Saved entries:
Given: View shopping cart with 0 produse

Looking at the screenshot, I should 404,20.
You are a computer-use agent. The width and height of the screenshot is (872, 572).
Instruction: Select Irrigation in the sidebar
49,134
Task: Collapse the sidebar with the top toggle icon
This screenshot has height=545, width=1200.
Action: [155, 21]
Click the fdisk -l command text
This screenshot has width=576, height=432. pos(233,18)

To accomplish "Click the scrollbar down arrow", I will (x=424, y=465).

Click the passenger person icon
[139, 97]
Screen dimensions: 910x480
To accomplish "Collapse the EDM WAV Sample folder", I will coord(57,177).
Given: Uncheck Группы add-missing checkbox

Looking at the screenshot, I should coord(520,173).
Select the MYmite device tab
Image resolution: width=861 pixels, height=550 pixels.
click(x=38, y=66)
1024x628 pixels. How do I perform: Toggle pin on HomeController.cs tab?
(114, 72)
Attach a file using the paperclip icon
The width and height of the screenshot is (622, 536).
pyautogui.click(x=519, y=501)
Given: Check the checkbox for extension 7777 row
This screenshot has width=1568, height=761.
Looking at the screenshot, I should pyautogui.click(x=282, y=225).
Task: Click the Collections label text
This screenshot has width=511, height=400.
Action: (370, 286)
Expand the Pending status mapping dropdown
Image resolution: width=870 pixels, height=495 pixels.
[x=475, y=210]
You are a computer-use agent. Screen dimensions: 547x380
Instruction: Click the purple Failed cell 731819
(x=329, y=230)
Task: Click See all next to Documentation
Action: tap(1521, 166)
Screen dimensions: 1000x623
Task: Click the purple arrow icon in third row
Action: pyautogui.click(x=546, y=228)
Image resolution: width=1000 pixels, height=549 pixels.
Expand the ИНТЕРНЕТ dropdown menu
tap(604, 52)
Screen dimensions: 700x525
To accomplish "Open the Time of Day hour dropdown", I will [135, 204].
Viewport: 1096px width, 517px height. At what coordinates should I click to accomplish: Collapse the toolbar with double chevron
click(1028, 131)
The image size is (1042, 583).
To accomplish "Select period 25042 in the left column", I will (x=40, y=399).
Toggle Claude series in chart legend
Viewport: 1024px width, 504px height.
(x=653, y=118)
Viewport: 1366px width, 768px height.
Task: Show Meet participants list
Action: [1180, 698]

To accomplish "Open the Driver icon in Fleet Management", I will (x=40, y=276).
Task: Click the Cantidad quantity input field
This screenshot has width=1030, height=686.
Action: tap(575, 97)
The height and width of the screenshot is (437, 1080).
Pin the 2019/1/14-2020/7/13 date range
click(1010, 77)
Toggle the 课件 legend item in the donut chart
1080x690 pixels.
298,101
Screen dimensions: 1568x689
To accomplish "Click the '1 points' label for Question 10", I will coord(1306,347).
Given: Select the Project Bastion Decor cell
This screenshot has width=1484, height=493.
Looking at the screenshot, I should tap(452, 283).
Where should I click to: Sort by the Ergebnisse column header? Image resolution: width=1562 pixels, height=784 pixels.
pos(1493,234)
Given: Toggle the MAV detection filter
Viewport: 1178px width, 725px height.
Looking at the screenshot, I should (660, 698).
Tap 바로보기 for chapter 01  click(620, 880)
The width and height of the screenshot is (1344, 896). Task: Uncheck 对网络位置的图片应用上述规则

> **DIRECTIONS**:
Please restate the records in full, word for word.

> **ANSWER SPACE**:
Given: View shopping cart with 0 produse

Looking at the screenshot, I should 404,20.
You are a computer-use agent. The width and height of the screenshot is (872, 572).
Instruction: Select Irrigation in the sidebar
49,134
Task: Collapse the sidebar with the top toggle icon
This screenshot has height=545, width=1200.
Action: [155, 21]
Click the fdisk -l command text
This screenshot has width=576, height=432. pos(233,18)

To accomplish "Click the scrollbar down arrow", I will (x=424, y=465).

Click the passenger person icon
[139, 97]
Screen dimensions: 910x480
To accomplish "Collapse the EDM WAV Sample folder", I will coord(57,177).
Given: Uncheck Группы add-missing checkbox

Looking at the screenshot, I should coord(520,173).
Select the MYmite device tab
Image resolution: width=861 pixels, height=550 pixels.
click(x=38, y=66)
1024x628 pixels. How do I perform: Toggle pin on HomeController.cs tab?
(114, 72)
Attach a file using the paperclip icon
The width and height of the screenshot is (622, 536).
pyautogui.click(x=519, y=501)
Given: Check the checkbox for extension 7777 row
This screenshot has width=1568, height=761.
Looking at the screenshot, I should pyautogui.click(x=282, y=225).
Task: Click the Collections label text
This screenshot has width=511, height=400.
Action: (370, 286)
Expand the Pending status mapping dropdown
Image resolution: width=870 pixels, height=495 pixels.
[x=475, y=210]
You are a computer-use agent. Screen dimensions: 547x380
Instruction: Click the purple Failed cell 731819
(x=329, y=230)
Task: Click See all next to Documentation
Action: tap(1521, 166)
Screen dimensions: 1000x623
Task: Click the purple arrow icon in third row
Action: pyautogui.click(x=546, y=228)
Image resolution: width=1000 pixels, height=549 pixels.
Expand the ИНТЕРНЕТ dropdown menu
tap(604, 52)
Screen dimensions: 700x525
To accomplish "Open the Time of Day hour dropdown", I will [135, 204].
Viewport: 1096px width, 517px height. At what coordinates should I click to accomplish: Collapse the toolbar with double chevron
click(1028, 131)
The image size is (1042, 583).
To accomplish "Select period 25042 in the left column", I will (x=40, y=399).
Toggle Claude series in chart legend
Viewport: 1024px width, 504px height.
(x=653, y=118)
Viewport: 1366px width, 768px height.
Task: Show Meet participants list
Action: [1180, 698]

To accomplish "Open the Driver icon in Fleet Management", I will (x=40, y=276).
Task: Click the Cantidad quantity input field
This screenshot has width=1030, height=686.
Action: tap(575, 97)
The height and width of the screenshot is (437, 1080).
Pin the 2019/1/14-2020/7/13 date range
click(1010, 77)
Toggle the 课件 legend item in the donut chart
1080x690 pixels.
298,101
Screen dimensions: 1568x689
To accomplish "Click the '1 points' label for Question 10", I will coord(1306,347).
Given: Select the Project Bastion Decor cell
This screenshot has width=1484, height=493.
Looking at the screenshot, I should tap(452, 283).
Where should I click to: Sort by the Ergebnisse column header? Image resolution: width=1562 pixels, height=784 pixels.
pos(1493,234)
Given: Toggle the MAV detection filter
Viewport: 1178px width, 725px height.
Looking at the screenshot, I should (660, 698).
Tap 바로보기 for chapter 01  click(620, 880)
The width and height of the screenshot is (1344, 896). Task: Uncheck 对网络位置的图片应用上述规则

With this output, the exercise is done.